TOKYO, April 24 (Reuters) - Japan’s Mazda Motor Corp on Friday forecast a modest 3.5 percent rise in operating profit in the year ahead, as losses from the yen’s strength against the euro and Australian dollar outweigh windfalls from the firmer U.S. dollar.
For the year though March 2016, Mazda said in a statement it expected an operating profit of 210 billion yen ($1.76 billion), based on a dollar rate of 120 yen and a euro rate of 130 yen. A Thomson Reuters survey of 24 analysts before the Friday statement estimated the annual profit would be about 234 billion yen.

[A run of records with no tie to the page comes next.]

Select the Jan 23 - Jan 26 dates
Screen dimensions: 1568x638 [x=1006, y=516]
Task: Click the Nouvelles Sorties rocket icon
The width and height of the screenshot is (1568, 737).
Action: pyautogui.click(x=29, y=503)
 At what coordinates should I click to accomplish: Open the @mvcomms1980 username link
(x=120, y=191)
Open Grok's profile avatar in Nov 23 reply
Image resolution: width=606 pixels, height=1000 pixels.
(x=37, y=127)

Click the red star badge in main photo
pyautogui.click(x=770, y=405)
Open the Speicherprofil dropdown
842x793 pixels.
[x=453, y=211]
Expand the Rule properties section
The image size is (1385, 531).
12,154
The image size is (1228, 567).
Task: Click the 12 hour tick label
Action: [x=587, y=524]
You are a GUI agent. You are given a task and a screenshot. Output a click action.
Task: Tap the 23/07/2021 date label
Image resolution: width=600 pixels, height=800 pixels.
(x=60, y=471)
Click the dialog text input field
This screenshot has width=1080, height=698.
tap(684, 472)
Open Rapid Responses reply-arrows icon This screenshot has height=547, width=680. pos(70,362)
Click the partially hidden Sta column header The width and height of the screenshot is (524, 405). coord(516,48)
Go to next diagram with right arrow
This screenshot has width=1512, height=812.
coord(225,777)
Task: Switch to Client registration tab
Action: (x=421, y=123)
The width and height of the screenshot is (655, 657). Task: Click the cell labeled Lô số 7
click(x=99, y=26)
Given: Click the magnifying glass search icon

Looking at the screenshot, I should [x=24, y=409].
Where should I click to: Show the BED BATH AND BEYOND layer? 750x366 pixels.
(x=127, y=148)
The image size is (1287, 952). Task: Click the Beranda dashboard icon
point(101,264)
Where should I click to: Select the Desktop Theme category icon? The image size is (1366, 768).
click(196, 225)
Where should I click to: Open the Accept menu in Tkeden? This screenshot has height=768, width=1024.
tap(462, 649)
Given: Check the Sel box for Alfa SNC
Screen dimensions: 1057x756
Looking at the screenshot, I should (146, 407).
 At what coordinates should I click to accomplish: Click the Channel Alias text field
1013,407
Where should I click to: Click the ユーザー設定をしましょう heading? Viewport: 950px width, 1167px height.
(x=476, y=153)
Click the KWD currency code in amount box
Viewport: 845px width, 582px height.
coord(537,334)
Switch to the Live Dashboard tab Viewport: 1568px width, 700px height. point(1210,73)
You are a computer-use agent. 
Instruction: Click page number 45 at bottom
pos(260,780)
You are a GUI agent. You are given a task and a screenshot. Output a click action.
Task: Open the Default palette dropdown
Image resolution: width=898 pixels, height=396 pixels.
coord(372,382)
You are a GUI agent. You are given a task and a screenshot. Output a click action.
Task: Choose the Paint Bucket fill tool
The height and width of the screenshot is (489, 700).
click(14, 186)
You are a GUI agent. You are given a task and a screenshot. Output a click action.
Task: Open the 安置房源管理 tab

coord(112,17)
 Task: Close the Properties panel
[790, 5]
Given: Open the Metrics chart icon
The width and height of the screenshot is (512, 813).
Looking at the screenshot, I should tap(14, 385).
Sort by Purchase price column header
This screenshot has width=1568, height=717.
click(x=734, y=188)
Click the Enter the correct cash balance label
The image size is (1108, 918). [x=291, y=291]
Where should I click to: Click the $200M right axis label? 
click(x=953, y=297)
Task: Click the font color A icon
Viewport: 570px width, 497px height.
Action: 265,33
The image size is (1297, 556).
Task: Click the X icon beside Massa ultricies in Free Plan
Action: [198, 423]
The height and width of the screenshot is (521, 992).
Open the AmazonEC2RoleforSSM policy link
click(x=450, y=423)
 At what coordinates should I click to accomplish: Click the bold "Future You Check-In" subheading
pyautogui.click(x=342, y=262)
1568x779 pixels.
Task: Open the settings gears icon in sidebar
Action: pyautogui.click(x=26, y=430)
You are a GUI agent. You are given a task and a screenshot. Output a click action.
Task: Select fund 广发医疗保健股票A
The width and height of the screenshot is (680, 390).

The growth forecast came as Hiroshima-based Mazda reported numbers showing operating profit for the fourth quarter of the year ended March 31 slid 11.5 percent to 50.9 billion yen, below Thomson Reuters SmartEstimate’s forecast of 53.21 billion yen. That left full-year profit at 202.89 billion yen, shy of its guidance of 210 billion yen.
Mazda is the first Japanese automaker to report earnings for the year ended March. Unlike most domestic peers, Mazda is expected to see a negative impact from exchange rates this year: some currently profitable U.S.-bound exports from Japan will be reduced with the launch of a new factory in Mexico, reducing windfall foreign exchange gains.